Right now, California is getting slammed by rain, high winds and flooding. Years of drought have left parts of the state uniquely prone to rain damage. At least 16 people have died as a result of recent storms and floods.
“These floods are deadly and have now turned to be more deadly than even the wildfires here in the state of California,” Gov. Gavin Newsom said in a news conference over the weekend.
The powerful storm that knocked out power, toppled trees — including one that killed a toddler — and flooded homes along the coast in Santa Cruz continued its march through the region.

In San Luis Obispo County on Monday morning, a woman tried to cross a flooded roadway in her car. Both she and her 5-year-old son jumped out of the car when it started to get swept away. Nearby property owners were able to rescue the mother. Rising water levels forced authorities to call off the search for the boy.

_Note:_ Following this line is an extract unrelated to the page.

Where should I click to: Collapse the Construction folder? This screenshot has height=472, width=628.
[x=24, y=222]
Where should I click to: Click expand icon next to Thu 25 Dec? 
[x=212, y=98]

In Santa Barbara County on Monday, where mass evacuations have been ordered in some areas, multiple people had to be rescued from vehicles submerged in floodwaters.
The best way to stay safe while the roads are wet? Stay home. It should stop raining by Tuesday evening, so if your trip can wait, hold off.

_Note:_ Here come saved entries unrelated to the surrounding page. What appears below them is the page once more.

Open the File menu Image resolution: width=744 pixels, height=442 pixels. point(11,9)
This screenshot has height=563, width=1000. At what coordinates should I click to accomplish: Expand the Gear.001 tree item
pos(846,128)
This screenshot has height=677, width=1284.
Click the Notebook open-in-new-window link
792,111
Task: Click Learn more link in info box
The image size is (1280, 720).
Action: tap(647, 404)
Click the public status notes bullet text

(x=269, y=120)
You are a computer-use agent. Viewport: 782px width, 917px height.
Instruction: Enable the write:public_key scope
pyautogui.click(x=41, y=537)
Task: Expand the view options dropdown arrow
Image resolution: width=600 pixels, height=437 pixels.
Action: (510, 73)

Back-to-back storms across California have killed 17, including two motorists who died in a crash, and caused damage that could cost over $1 billion.

If you absolutely have to go somewhere, here are a few tips for how to drive in the rain as safely as possible. Add your advice for Angelenos driving in the rain in the comments below.
1. Don’t enter flooded streets. As little as 6 inches of water can cause cars to stall or knock an adult off their feet. Two feet of water can sweep a car off the road, including an SUV or pickup truck. Any amount of water means you won’t be able to see what condition the road is in. Heed all road closure notifications and instructions from emergency responders.
In emergency management, there’s a shorthand saying they use to help people remember the dangers of driving onto flooded streets, said Bryan La Sota, a coordinator for the L.A. County Emergency Management Department: “Turn around, don’t drown.”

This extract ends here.